━━━━━ SELECTED EXTRACT ━━━━━

The cause for my 1% loss this morning can be summed up by three things; oil, uranium, and MGM.

Oil is obvious, as people jump into buying crude thanks to positive outlook on Japan’s economy.

Uranium is most likely from people running scared, as a result of Germany’s declaration of nuclear de-activity…someday.

And MGM is just MGM. Roll with it.

Ergo I will not be adjusting. Japan may instigate a massive surge in crude, but once it’s taken off the table, there seem to be far more exogenous events that can negatively impact crude, at this point, than positive ones. Libya declaring a cease fire, for instance, and beginning to massively export crude so as to aid reconstruction efforts. Ditto for other countries in that region who have been hit by revolution. See my other rants to try and comprise a full list of scenarios that may crush crude oil prices.

I will add to my ERX short if it crosses $90; and will do so again at $110.

━━━━━

Starting at the words "The cause for" and stopping after "on Japan’s economy.", write out the market note again, switching "Japan" to "China" each time it appears. The material has nothing to do with the market note.

━━━━━ STUDY MATERIAL ━━━━━

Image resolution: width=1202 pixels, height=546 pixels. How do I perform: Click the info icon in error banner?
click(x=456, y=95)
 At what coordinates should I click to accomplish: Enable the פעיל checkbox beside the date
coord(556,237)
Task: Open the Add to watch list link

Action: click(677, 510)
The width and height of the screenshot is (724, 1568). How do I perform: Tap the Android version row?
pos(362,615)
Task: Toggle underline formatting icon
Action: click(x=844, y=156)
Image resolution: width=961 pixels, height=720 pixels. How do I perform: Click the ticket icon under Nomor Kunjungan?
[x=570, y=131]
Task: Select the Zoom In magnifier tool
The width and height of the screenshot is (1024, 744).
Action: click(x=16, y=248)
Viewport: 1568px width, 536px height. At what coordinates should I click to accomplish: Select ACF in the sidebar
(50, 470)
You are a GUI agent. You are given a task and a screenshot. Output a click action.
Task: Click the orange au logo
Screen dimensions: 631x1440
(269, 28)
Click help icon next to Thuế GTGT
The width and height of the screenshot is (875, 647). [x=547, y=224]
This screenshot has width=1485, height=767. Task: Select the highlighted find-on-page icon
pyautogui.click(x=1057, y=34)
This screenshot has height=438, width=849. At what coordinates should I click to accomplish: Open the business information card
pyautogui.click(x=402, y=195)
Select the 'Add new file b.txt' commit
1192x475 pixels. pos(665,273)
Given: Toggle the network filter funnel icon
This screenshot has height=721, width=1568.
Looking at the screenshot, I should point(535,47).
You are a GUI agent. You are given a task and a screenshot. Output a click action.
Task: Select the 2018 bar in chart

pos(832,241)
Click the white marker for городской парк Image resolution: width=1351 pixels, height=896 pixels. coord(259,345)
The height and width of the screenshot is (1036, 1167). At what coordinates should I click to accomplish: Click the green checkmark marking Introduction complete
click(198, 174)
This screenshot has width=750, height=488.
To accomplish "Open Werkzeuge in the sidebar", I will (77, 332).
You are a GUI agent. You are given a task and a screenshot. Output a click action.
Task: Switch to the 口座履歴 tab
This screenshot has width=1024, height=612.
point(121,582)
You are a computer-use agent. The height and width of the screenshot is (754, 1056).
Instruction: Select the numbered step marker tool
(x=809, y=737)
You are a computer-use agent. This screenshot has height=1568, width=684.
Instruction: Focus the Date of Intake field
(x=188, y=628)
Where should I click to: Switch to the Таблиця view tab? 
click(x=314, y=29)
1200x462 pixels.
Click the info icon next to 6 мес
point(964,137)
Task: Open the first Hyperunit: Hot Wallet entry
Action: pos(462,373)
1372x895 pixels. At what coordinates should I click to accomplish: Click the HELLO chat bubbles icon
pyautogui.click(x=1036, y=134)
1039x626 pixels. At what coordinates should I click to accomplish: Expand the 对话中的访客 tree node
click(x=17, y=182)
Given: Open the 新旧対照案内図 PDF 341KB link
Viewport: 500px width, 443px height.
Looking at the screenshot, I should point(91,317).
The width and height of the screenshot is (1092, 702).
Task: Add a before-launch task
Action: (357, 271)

━━━━━

[EXERCISE ANSWER]
The cause for my 1% loss this morning can be summed up by three things; oil, uranium, and MGM.

Oil is obvious, as people jump into buying crude thanks to positive outlook on China’s economy.